==== RECORDS SUPPLIED
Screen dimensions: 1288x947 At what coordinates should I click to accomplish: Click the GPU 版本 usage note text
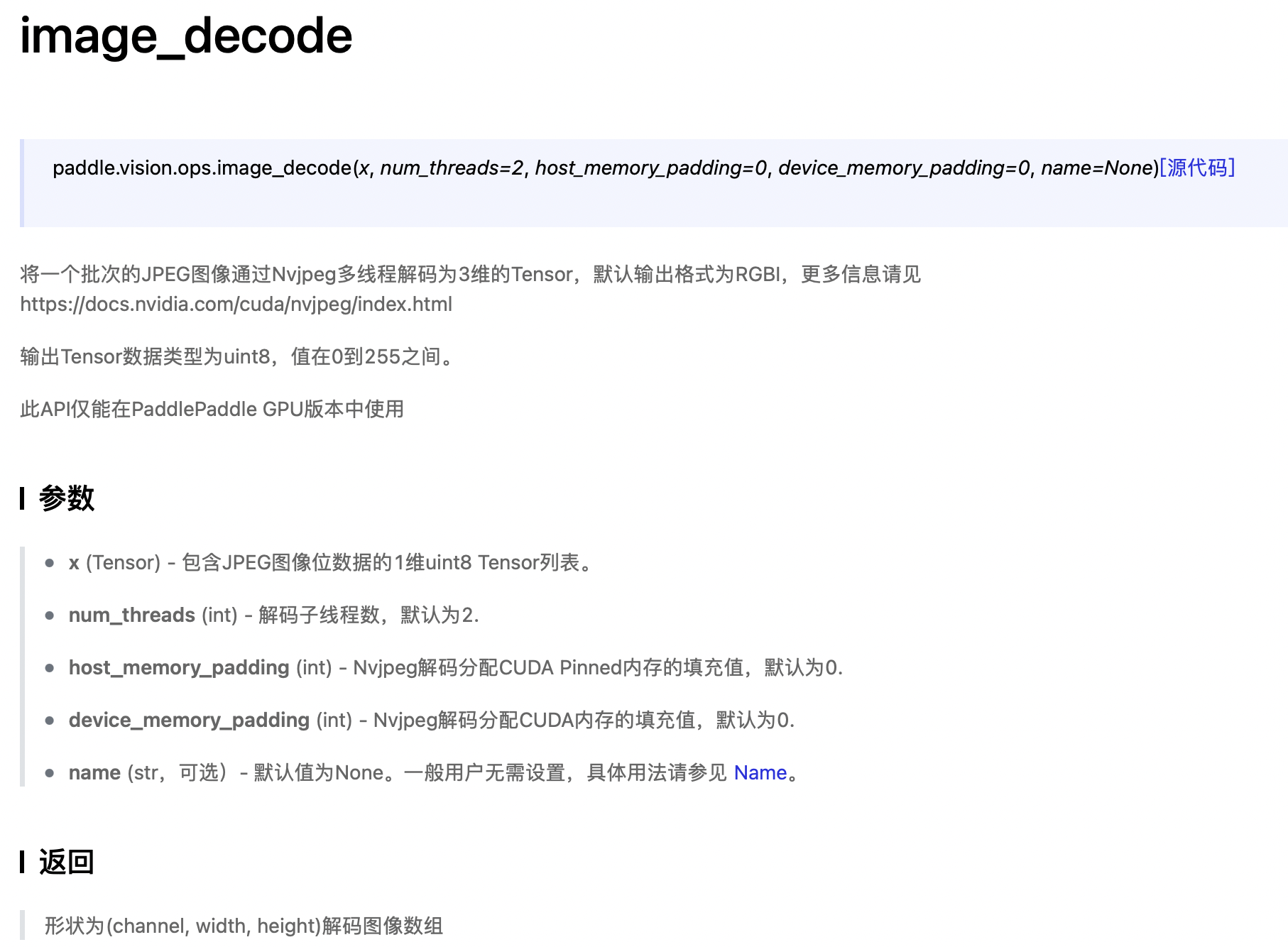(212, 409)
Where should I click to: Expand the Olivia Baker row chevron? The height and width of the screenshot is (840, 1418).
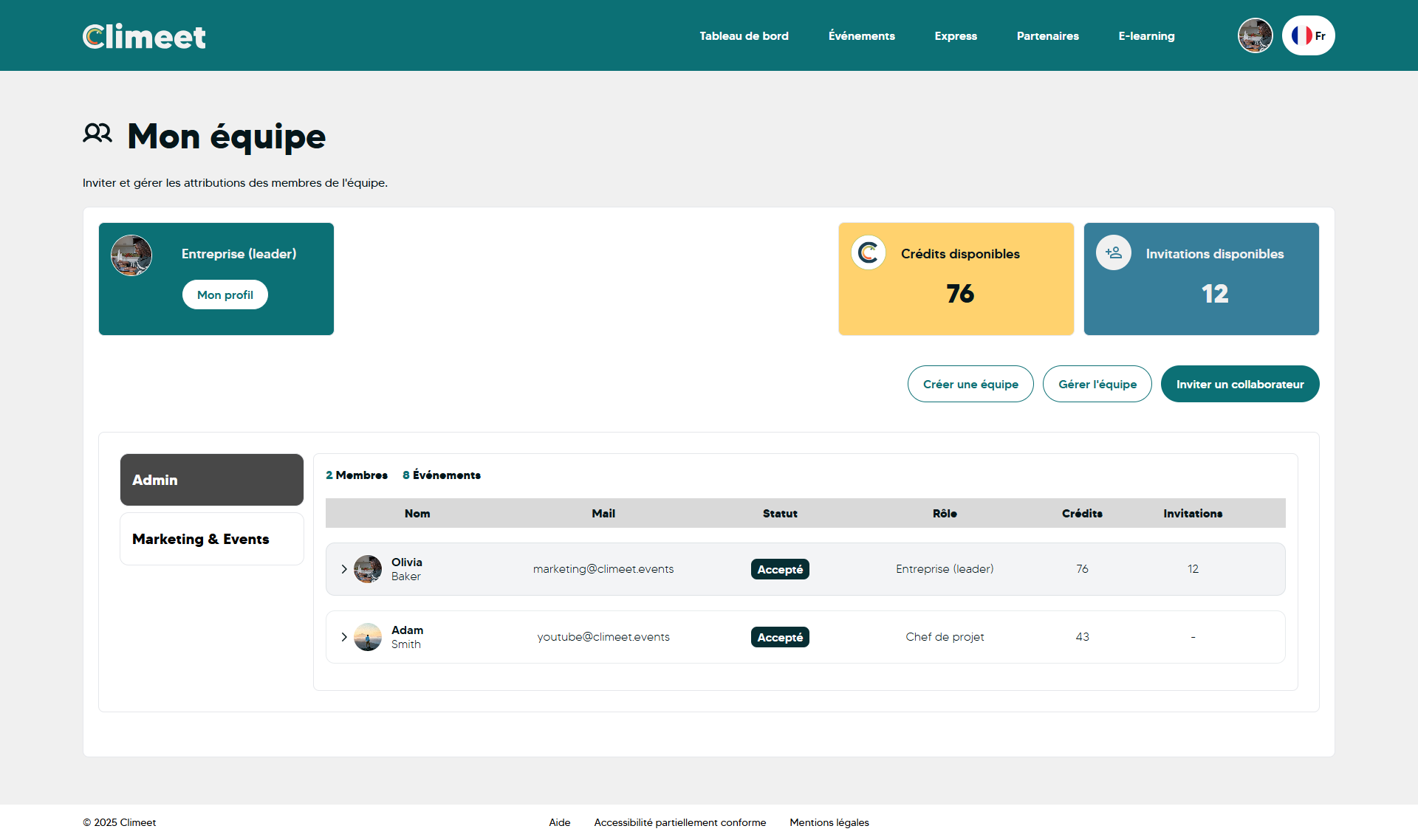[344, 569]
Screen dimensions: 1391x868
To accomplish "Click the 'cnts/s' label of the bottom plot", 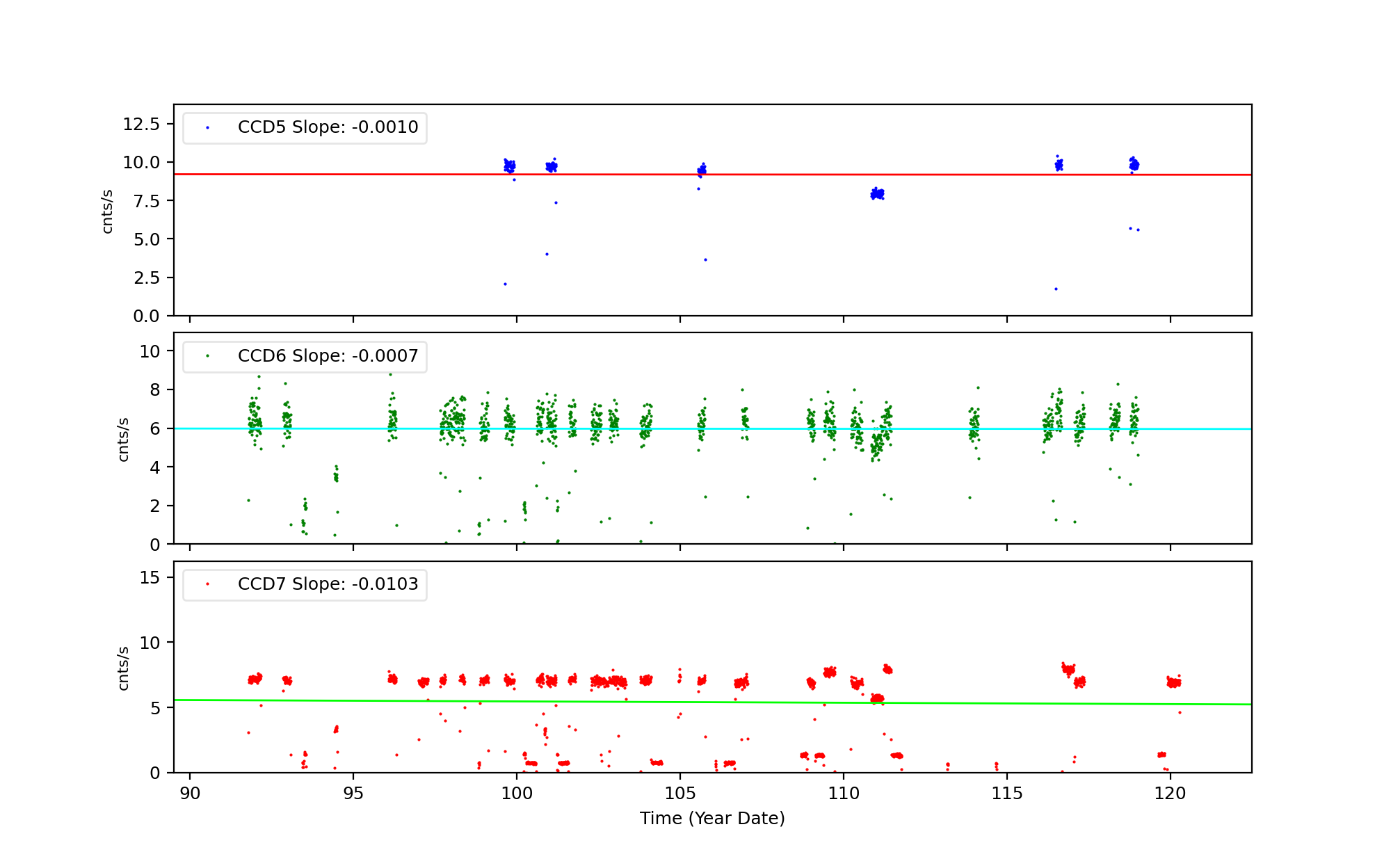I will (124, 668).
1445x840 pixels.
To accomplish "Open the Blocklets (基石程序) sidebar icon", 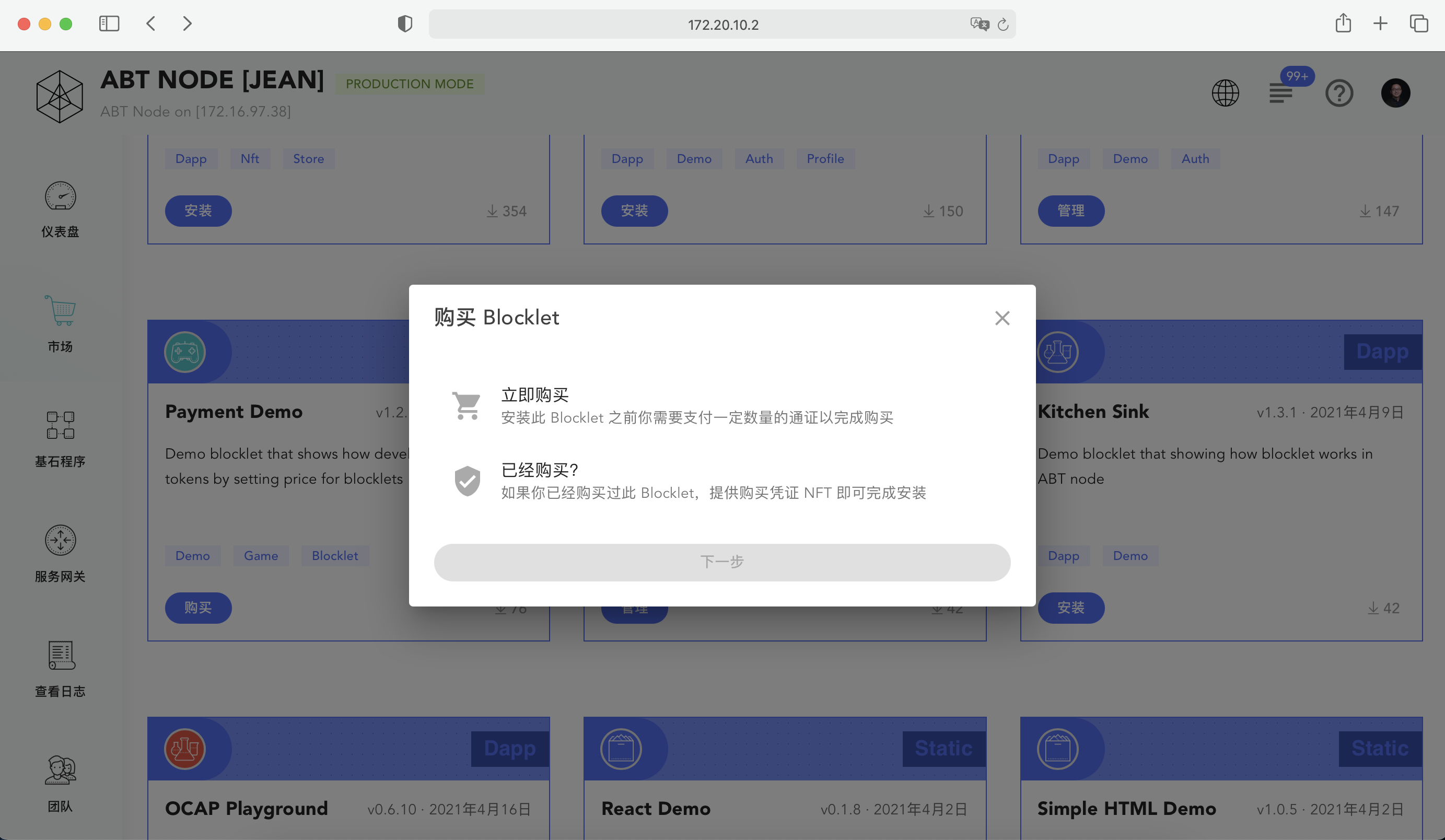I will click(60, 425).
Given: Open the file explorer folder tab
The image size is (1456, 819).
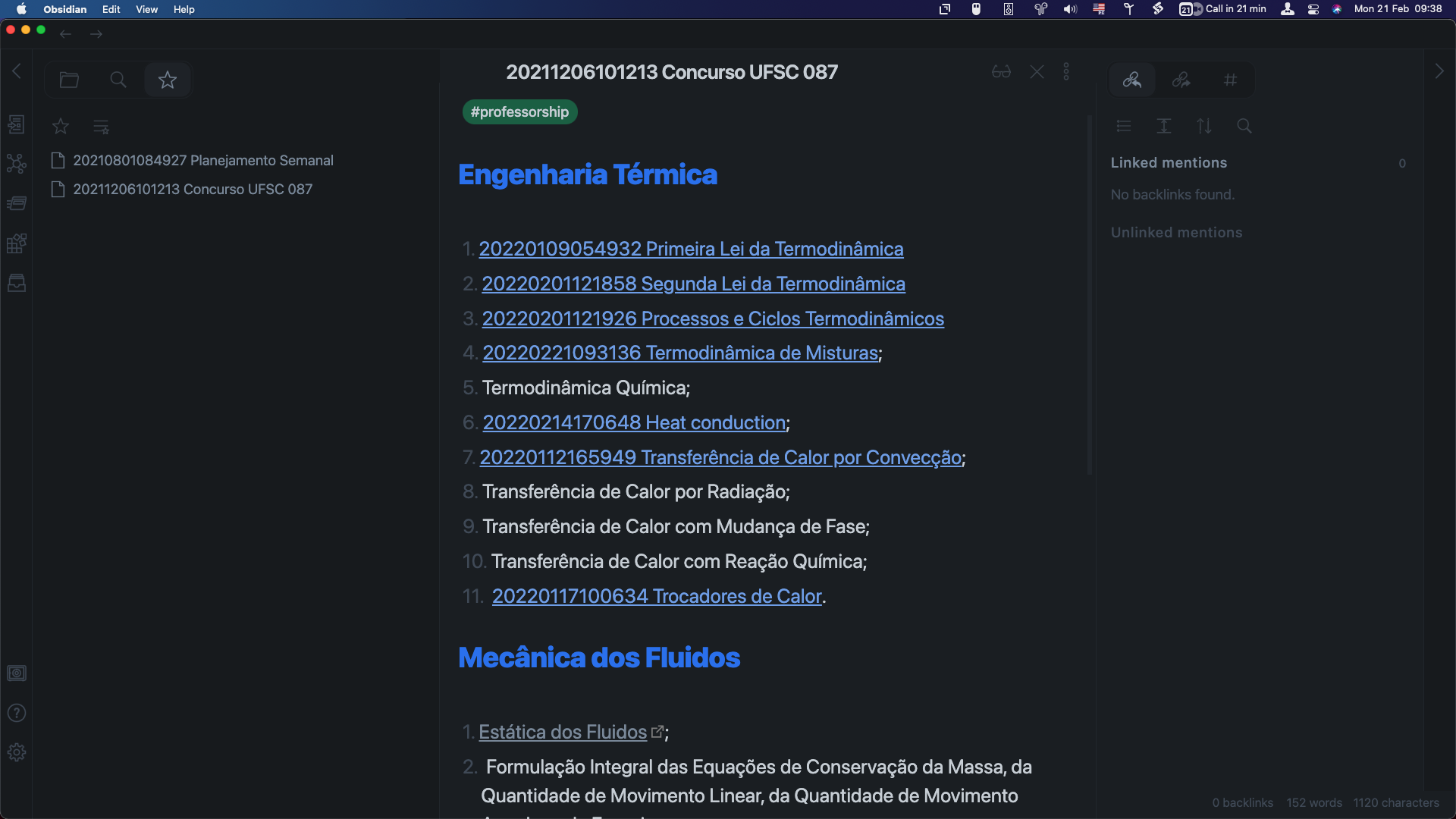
========
Copy out, with no pictures, the lines from the one containing "Given: Open the file explorer folder tab" through the last line of the data above, both ends included and each word unchanged.

**RESPONSE TO THIS EXERCISE:**
Given: Open the file explorer folder tab
The image size is (1456, 819).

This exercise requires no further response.